TO DO>
Switch every "dropdown" in the data below to "drop-down", leaving everything else the same.

MATERIAL FOR THIS EXERCISE>
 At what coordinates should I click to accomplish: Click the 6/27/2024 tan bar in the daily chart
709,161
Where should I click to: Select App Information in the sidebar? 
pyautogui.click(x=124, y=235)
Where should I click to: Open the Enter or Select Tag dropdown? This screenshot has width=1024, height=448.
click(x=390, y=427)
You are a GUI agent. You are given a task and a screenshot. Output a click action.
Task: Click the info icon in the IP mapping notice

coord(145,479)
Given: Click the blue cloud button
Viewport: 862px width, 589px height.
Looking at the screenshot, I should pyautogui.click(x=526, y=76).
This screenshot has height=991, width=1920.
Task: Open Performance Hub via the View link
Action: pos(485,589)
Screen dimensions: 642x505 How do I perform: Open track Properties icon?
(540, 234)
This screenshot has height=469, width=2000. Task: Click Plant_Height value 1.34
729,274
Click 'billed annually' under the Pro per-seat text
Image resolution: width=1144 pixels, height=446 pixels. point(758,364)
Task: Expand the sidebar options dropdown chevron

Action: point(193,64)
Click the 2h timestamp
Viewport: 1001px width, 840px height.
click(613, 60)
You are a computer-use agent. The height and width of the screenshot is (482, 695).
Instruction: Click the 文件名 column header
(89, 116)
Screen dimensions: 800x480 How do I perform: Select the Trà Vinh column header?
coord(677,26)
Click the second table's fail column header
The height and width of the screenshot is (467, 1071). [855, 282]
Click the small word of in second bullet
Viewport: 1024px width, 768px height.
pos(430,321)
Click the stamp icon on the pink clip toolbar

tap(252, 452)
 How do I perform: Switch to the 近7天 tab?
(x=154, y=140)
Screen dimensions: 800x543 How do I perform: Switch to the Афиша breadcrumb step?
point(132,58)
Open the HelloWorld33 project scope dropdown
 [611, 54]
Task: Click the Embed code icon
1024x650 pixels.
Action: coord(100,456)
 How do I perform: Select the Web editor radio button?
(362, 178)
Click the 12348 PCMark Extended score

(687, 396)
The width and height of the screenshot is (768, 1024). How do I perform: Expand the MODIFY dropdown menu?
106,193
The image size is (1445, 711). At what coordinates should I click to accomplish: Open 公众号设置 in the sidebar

REPLY>
 At what coordinates should I click to accomplish: Click the 6/27/2024 tan bar in the daily chart
709,161
Where should I click to: Select App Information in the sidebar? 
pyautogui.click(x=124, y=235)
Where should I click to: Open the Enter or Select Tag drop-down? This screenshot has width=1024, height=448.
click(x=390, y=427)
You are a GUI agent. You are given a task and a screenshot. Output a click action.
Task: Click the info icon in the IP mapping notice

coord(145,479)
Given: Click the blue cloud button
Viewport: 862px width, 589px height.
Looking at the screenshot, I should pyautogui.click(x=526, y=76).
This screenshot has height=991, width=1920.
Task: Open Performance Hub via the View link
Action: pos(485,589)
Screen dimensions: 642x505 How do I perform: Open track Properties icon?
(540, 234)
This screenshot has height=469, width=2000. Task: Click Plant_Height value 1.34
729,274
Click 'billed annually' under the Pro per-seat text
Image resolution: width=1144 pixels, height=446 pixels. point(758,364)
Task: Expand the sidebar options drop-down chevron

Action: point(193,64)
Click the 2h timestamp
Viewport: 1001px width, 840px height.
click(613, 60)
You are a computer-use agent. The height and width of the screenshot is (482, 695).
Instruction: Click the 文件名 column header
(89, 116)
Screen dimensions: 800x480 How do I perform: Select the Trà Vinh column header?
coord(677,26)
Click the second table's fail column header
The height and width of the screenshot is (467, 1071). [855, 282]
Click the small word of in second bullet
Viewport: 1024px width, 768px height.
pos(430,321)
Click the stamp icon on the pink clip toolbar

tap(252, 452)
 How do I perform: Switch to the 近7天 tab?
(x=154, y=140)
Screen dimensions: 800x543 How do I perform: Switch to the Афиша breadcrumb step?
point(132,58)
Open the HelloWorld33 project scope drop-down
 [611, 54]
Task: Click the Embed code icon
1024x650 pixels.
Action: coord(100,456)
 How do I perform: Select the Web editor radio button?
(362, 178)
Click the 12348 PCMark Extended score

(687, 396)
The width and height of the screenshot is (768, 1024). How do I perform: Expand the MODIFY drop-down menu?
106,193
The image size is (1445, 711). At what coordinates should I click to accomplish: Open 公众号设置 in the sidebar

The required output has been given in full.